Background
The impression section integrates key findings of a radiology report but can be subjective and variable. A fine-tuned open-source Large Language Model (LLM) was evaluated in its ability to generate radiological report impressions across different imaging modalities and hospitals. We sought to clinically validate an open-source fine-tuned LLM that automatically generates impressions to summarize radiology reports.
Methods
In this institutional review board-approved retrospective study, we fine-tuned an open-source LLM to generate the impression from the remainder of the radiology report. CT, US, and MRI radiology reports from Hospital 1 (n = 372716) and Hospital 2 (n = 60049), both under a single institution, were included in this study. The ROUGE score was used for automatic natural language evaluation and a reader study with five thoracic radiologists was performed for a clinical evaluation of CT chest impressions with a subspecialist baseline.
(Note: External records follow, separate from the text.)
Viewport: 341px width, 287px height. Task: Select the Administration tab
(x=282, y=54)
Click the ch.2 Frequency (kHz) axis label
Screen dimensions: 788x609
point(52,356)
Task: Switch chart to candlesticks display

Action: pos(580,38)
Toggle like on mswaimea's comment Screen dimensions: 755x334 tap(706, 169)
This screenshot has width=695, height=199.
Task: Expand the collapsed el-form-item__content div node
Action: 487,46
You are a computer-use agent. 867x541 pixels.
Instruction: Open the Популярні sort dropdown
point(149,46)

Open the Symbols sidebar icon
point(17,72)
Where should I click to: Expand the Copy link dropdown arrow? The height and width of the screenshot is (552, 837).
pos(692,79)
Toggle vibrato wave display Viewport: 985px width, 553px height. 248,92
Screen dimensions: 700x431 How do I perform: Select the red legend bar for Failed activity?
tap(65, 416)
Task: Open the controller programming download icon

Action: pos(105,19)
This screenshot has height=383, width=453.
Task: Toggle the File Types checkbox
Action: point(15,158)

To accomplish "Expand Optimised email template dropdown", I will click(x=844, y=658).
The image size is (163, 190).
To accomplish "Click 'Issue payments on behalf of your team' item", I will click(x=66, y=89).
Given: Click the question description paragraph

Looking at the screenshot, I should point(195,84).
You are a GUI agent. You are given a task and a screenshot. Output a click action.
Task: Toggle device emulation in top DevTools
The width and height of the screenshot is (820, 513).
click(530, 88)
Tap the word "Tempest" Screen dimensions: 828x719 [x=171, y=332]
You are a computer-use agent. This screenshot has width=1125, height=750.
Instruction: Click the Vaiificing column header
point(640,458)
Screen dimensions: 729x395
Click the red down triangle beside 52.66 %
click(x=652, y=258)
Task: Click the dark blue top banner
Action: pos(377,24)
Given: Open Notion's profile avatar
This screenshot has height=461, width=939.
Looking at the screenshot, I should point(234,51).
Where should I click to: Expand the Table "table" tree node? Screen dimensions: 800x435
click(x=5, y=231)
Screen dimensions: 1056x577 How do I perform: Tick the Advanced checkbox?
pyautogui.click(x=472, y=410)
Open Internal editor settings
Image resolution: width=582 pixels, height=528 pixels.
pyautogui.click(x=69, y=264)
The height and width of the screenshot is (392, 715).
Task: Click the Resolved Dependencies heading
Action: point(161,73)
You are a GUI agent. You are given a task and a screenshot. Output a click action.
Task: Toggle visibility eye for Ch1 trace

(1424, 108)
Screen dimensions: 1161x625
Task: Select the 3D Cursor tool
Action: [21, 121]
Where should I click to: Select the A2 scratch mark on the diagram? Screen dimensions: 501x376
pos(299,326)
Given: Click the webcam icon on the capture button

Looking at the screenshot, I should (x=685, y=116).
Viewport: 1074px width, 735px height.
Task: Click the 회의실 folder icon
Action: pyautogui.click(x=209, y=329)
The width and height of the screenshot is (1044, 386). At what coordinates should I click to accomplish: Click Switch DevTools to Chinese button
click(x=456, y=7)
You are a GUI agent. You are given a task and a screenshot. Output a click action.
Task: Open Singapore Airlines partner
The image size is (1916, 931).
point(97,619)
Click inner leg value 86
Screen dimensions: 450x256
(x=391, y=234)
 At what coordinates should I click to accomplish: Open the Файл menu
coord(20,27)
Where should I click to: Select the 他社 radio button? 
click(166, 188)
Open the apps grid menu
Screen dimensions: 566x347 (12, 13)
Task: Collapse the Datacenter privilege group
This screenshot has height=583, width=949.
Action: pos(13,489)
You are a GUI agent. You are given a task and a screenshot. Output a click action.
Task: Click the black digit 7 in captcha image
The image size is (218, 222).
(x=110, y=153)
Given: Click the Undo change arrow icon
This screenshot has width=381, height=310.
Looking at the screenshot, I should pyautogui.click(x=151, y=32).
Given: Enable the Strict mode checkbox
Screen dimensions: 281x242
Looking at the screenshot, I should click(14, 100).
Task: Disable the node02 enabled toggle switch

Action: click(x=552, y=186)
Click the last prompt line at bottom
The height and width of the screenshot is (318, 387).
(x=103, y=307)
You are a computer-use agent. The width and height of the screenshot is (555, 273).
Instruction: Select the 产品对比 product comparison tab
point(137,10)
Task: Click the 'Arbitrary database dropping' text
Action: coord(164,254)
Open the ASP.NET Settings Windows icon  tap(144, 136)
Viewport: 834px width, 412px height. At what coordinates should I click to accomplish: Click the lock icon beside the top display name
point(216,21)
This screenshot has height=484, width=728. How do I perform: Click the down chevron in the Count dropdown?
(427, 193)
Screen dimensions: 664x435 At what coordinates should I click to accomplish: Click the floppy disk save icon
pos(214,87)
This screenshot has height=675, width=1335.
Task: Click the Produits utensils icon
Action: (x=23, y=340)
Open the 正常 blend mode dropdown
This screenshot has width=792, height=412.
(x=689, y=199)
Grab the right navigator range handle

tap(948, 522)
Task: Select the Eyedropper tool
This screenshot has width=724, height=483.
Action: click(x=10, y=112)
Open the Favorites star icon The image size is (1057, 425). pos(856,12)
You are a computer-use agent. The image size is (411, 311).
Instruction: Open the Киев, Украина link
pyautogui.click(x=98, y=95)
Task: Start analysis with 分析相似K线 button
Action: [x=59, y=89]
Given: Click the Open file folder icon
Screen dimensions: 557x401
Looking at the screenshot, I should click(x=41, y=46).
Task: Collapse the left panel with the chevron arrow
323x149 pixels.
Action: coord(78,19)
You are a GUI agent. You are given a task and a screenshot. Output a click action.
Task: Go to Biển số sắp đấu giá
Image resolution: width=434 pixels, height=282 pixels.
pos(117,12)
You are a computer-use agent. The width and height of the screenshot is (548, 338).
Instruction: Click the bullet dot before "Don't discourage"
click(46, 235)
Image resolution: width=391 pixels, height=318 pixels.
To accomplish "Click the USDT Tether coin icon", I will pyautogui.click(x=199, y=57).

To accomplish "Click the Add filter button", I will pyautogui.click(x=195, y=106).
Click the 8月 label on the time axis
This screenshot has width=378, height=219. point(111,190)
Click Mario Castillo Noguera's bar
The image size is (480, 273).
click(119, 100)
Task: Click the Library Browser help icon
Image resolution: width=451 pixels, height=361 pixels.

We also stratified the results of the reader performance study based on the diagnosis category and the original impression length to gauge case complexity.
Results
The large language model achieved ROUGE-L scores of 46.51, 44.2, and 50.96 on the Hospital 1 dataset across the CT, US, and MRI modalities respectively. Upon external validation on the Hospital 2 independent test dataset, the model achieved ROUGE-L scores of 40.74, 37.89, and 24.61 for the same set of modalities. For the reader performance study, the model achieved overall mean scores of 3.56/4, 3.92/4, and 3.37/4, 18.29 seconds, and 12.32 words for clinical accuracy, grammatical accuracy, stylistic quality, edit time, and edit distance respectively. The LLM achieved the highest clinical accuracy ratings for acute/emergent findings. In terms of impression length, the LLM performed the best in clinical accuracy on shorter impressions.
Conclusions
We demonstrated that an open-source fine-tuned LLM can generate high-quality radiological impressions of clinical accuracy, grammatical accuracy, and stylistic quality across multiple imaging modalities and hospitals.